Node: shared handlers that rely on browser globals fail, relative URL assumptions don’t translate because Node has no document location, and the limitations page warns that requests made through direct net.connect() or net.createConnection() paths—including some Undici-based clients—aren’t visible to MSW. “Client-agnostic” is true in the normal case, but Node still has sharp edges where some lower-level clients slip past interception.
Jest: the official FAQ says that errors like Request is not defined, Response is not defined, or TextEncoder is not defined often come from jest-environment-jsdom replacing Node built-ins with polyfills that break compatibility.

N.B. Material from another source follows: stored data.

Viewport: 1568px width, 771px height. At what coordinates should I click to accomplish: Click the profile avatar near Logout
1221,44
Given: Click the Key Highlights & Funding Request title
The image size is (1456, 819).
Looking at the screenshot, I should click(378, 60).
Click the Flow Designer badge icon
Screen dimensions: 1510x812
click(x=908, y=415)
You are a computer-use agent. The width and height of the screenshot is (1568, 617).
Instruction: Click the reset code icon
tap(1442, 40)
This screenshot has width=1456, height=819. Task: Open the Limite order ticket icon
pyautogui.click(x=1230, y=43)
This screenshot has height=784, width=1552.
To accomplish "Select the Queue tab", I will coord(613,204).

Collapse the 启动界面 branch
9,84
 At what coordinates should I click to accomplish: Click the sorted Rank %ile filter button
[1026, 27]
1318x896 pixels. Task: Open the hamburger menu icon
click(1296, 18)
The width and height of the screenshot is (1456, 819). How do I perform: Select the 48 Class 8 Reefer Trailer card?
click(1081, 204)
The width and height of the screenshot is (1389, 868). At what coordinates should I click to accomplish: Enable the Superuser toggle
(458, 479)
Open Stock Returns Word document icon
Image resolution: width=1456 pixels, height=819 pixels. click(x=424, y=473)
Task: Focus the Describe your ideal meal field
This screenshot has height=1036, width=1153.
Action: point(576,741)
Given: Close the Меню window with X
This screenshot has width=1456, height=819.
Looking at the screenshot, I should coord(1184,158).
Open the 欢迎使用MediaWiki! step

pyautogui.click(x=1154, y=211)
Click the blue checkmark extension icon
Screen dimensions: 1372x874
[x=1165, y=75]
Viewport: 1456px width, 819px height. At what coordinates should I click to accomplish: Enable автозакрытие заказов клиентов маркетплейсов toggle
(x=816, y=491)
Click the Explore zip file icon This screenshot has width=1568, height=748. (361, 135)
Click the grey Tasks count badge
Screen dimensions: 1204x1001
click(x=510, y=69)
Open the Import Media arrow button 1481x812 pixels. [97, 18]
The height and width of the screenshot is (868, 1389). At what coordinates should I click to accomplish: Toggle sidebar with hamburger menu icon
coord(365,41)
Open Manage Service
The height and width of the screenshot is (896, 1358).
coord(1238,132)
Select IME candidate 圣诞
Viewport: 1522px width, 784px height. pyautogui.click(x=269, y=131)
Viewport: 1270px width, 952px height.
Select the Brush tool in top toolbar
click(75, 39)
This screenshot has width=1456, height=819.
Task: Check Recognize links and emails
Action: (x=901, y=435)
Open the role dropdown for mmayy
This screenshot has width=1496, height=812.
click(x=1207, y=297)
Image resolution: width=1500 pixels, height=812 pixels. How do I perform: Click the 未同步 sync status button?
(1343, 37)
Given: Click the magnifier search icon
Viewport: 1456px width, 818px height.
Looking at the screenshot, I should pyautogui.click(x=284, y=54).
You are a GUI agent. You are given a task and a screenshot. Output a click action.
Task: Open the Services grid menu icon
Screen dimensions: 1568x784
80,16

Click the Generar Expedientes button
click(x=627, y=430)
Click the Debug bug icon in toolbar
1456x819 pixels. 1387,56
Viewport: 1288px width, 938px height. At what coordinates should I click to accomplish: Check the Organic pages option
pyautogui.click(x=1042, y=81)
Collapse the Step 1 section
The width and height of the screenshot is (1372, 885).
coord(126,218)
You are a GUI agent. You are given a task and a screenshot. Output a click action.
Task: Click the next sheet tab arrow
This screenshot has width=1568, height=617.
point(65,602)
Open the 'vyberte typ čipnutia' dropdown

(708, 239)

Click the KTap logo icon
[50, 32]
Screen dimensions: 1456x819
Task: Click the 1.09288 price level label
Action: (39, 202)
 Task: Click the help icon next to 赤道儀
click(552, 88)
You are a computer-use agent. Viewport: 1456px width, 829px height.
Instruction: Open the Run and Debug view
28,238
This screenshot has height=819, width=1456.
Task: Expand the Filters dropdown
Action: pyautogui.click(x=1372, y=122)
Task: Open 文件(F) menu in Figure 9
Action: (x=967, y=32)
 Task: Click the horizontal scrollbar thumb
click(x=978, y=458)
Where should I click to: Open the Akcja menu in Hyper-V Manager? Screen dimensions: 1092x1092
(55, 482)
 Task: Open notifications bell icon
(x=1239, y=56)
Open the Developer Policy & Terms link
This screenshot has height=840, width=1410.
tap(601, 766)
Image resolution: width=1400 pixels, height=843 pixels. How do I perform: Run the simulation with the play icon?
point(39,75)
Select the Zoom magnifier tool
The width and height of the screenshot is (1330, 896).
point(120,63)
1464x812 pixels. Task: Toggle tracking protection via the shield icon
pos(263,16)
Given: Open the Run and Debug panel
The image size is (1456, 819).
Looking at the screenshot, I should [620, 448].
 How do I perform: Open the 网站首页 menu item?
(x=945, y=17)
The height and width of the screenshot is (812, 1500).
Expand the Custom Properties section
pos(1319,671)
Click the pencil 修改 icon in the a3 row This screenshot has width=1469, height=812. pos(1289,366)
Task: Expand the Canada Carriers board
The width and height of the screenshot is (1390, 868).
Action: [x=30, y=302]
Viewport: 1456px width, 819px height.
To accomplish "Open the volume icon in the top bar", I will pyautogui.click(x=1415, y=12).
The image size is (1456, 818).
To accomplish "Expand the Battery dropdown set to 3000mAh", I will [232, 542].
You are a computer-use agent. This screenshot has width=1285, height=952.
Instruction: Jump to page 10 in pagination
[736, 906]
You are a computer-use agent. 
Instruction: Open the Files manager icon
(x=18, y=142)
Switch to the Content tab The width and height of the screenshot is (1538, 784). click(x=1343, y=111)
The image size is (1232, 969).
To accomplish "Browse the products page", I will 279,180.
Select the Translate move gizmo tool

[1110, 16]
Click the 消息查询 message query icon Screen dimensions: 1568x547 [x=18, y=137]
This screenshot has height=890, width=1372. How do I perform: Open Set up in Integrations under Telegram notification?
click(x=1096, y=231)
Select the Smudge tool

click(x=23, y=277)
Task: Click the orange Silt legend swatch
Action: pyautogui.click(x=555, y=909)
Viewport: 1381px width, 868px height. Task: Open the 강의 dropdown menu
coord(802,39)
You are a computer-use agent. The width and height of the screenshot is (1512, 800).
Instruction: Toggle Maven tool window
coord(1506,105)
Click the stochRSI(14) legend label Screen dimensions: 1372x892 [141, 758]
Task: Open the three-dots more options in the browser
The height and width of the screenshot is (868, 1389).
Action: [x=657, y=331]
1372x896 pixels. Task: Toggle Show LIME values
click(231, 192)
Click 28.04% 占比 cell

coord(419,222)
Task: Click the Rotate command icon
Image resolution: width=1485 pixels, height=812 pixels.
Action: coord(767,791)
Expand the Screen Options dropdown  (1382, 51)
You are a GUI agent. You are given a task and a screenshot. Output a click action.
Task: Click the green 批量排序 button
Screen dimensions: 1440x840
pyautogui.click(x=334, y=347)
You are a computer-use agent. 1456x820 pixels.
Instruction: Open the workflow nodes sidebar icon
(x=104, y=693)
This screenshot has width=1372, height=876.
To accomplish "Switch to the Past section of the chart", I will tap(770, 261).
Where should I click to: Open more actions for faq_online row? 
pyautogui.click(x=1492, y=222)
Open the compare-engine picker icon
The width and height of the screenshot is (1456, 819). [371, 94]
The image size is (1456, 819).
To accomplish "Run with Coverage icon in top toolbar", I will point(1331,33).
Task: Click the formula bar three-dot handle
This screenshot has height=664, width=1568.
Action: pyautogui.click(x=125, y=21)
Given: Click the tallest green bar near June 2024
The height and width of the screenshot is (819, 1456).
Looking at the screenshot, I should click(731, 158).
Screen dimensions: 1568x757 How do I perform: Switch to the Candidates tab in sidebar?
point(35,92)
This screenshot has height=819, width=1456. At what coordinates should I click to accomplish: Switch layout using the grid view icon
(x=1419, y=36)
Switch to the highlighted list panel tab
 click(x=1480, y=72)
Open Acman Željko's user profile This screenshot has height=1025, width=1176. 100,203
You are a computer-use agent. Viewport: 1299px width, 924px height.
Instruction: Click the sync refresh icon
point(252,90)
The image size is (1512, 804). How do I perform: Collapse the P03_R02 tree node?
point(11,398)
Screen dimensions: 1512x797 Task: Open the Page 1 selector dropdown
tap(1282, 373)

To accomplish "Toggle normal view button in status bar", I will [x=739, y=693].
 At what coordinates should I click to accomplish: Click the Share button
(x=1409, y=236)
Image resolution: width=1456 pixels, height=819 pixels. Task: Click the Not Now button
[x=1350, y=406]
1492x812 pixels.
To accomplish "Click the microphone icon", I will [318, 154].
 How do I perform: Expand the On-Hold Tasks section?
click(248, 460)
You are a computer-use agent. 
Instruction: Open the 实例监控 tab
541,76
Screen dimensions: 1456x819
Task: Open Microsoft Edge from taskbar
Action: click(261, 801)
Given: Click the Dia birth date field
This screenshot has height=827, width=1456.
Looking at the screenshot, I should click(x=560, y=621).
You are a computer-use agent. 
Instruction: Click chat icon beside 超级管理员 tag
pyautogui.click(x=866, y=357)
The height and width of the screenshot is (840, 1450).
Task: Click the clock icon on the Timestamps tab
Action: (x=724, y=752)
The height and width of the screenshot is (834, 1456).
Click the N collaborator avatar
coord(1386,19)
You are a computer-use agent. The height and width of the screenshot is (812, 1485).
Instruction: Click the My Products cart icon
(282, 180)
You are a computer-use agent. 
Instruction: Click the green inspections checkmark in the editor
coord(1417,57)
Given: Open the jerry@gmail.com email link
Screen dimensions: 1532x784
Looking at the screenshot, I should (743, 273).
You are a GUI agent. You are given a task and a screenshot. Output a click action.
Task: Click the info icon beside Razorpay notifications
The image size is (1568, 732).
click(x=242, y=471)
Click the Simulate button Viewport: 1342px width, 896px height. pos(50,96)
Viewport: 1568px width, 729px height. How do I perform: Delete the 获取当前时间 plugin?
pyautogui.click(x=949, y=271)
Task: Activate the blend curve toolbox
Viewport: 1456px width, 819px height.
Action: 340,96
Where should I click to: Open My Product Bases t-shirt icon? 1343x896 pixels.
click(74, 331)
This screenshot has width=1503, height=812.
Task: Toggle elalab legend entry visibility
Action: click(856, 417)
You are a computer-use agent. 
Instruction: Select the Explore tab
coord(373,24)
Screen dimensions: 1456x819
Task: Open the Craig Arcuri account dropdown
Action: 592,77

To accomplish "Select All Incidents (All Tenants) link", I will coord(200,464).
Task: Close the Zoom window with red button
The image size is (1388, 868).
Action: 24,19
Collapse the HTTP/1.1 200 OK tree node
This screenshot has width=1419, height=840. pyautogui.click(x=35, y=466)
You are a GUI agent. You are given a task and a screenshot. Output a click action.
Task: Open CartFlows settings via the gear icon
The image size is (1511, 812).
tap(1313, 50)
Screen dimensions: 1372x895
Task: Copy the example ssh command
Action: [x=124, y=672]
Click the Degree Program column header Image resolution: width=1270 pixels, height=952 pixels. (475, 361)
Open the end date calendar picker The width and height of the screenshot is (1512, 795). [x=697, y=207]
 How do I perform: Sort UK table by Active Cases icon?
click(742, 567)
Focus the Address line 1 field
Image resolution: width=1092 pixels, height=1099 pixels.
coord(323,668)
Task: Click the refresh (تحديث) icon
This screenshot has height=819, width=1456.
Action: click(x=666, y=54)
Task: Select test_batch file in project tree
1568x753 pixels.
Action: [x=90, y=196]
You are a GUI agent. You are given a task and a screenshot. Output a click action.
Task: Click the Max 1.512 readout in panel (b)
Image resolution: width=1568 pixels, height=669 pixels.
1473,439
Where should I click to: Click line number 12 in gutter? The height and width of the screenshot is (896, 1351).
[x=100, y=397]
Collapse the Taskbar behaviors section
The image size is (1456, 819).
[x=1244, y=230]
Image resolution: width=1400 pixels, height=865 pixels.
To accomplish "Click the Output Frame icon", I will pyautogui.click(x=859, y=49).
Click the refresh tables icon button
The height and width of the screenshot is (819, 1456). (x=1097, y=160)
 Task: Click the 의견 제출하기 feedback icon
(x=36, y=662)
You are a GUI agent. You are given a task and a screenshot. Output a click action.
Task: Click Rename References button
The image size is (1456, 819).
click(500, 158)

The docs recommend jest-fixed-jsdom instead.
Structuring an MSW Setup
Keep it boring on purpose:
src/ mocks/ handlers/ user.ts auth.ts checkout.ts index.ts browser.ts node.tsHandler files grouped by domain, with index.ts composing them into one handlers export. That matches MSW’s guidance to keep a base happy-path network description and group handlers by product area instead of dumping everything into one giant file. browser.ts and node.ts stay thin environment adapters. Tests use runtime overrides instead of forking the main handler set.
Once it’s arranged that way, MSW stops feeling like test glue and starts feeling like infrastructure—the kind that’s actually pleasant to maintain, which is admittedly suspicious.